◆ SUPPLIED DATA ◆
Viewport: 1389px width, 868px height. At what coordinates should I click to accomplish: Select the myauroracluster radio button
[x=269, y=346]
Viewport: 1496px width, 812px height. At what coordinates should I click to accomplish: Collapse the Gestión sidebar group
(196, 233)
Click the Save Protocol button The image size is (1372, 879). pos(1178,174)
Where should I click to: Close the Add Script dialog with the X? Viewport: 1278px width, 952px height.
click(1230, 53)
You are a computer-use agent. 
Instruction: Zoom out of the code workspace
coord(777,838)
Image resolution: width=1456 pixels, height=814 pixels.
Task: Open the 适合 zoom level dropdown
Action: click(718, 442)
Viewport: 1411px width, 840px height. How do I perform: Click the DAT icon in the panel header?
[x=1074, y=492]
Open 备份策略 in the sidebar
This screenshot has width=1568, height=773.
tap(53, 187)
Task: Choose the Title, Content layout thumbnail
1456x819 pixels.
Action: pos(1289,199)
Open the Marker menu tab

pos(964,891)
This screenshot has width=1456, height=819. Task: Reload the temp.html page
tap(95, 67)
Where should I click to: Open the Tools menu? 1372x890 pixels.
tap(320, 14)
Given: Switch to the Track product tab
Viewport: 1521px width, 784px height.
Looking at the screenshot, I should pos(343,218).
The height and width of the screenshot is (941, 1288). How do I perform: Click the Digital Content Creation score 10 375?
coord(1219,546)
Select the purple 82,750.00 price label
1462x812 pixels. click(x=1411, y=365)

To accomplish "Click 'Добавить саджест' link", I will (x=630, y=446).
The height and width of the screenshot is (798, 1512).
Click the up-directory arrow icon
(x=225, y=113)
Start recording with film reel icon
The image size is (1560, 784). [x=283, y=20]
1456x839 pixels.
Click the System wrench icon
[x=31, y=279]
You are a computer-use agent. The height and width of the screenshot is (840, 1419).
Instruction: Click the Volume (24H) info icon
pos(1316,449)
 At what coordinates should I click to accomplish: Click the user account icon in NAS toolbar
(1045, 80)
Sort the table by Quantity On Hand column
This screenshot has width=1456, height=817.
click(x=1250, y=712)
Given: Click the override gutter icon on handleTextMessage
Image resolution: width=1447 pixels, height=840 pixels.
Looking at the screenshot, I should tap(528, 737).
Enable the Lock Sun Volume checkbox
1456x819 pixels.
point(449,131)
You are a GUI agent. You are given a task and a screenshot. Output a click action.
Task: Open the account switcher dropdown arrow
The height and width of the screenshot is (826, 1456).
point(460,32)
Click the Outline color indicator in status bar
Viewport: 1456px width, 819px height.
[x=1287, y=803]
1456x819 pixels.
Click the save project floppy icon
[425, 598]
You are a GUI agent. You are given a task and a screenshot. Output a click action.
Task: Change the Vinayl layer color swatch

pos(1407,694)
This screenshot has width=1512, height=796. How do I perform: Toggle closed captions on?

◆ GOAL OF THE EXERCISE ◆
Print the full listing again, word for word.

◆ TASK OUTPUT ◆
Viewport: 1389px width, 868px height. At what coordinates should I click to accomplish: Select the myauroracluster radio button
[x=269, y=346]
Viewport: 1496px width, 812px height. At what coordinates should I click to accomplish: Collapse the Gestión sidebar group
(196, 233)
Click the Save Protocol button The image size is (1372, 879). pos(1178,174)
Where should I click to: Close the Add Script dialog with the X? Viewport: 1278px width, 952px height.
click(1230, 53)
You are a computer-use agent. 
Instruction: Zoom out of the code workspace
coord(777,838)
Image resolution: width=1456 pixels, height=814 pixels.
Task: Open the 适合 zoom level dropdown
Action: click(718, 442)
Viewport: 1411px width, 840px height. How do I perform: Click the DAT icon in the panel header?
[x=1074, y=492]
Open 备份策略 in the sidebar
This screenshot has width=1568, height=773.
tap(53, 187)
Task: Choose the Title, Content layout thumbnail
1456x819 pixels.
Action: pos(1289,199)
Open the Marker menu tab

pos(964,891)
This screenshot has width=1456, height=819. Task: Reload the temp.html page
tap(95, 67)
Where should I click to: Open the Tools menu? 1372x890 pixels.
tap(320, 14)
Given: Switch to the Track product tab
Viewport: 1521px width, 784px height.
Looking at the screenshot, I should pos(343,218).
The height and width of the screenshot is (941, 1288). How do I perform: Click the Digital Content Creation score 10 375?
coord(1219,546)
Select the purple 82,750.00 price label
1462x812 pixels. click(x=1411, y=365)

To accomplish "Click 'Добавить саджест' link", I will (x=630, y=446).
The height and width of the screenshot is (798, 1512).
Click the up-directory arrow icon
(x=225, y=113)
Start recording with film reel icon
The image size is (1560, 784). [x=283, y=20]
1456x839 pixels.
Click the System wrench icon
[x=31, y=279]
You are a computer-use agent. The height and width of the screenshot is (840, 1419).
Instruction: Click the Volume (24H) info icon
pos(1316,449)
 At what coordinates should I click to accomplish: Click the user account icon in NAS toolbar
(1045, 80)
Sort the table by Quantity On Hand column
This screenshot has width=1456, height=817.
click(x=1250, y=712)
Given: Click the override gutter icon on handleTextMessage
Image resolution: width=1447 pixels, height=840 pixels.
Looking at the screenshot, I should tap(528, 737).
Enable the Lock Sun Volume checkbox
1456x819 pixels.
point(449,131)
You are a GUI agent. You are given a task and a screenshot. Output a click action.
Task: Open the account switcher dropdown arrow
The height and width of the screenshot is (826, 1456).
point(460,32)
Click the Outline color indicator in status bar
Viewport: 1456px width, 819px height.
[x=1287, y=803]
1456x819 pixels.
Click the save project floppy icon
[425, 598]
You are a GUI agent. You are given a task and a screenshot. Output a click action.
Task: Change the Vinayl layer color swatch

pos(1407,694)
This screenshot has width=1512, height=796. How do I perform: Toggle closed captions on?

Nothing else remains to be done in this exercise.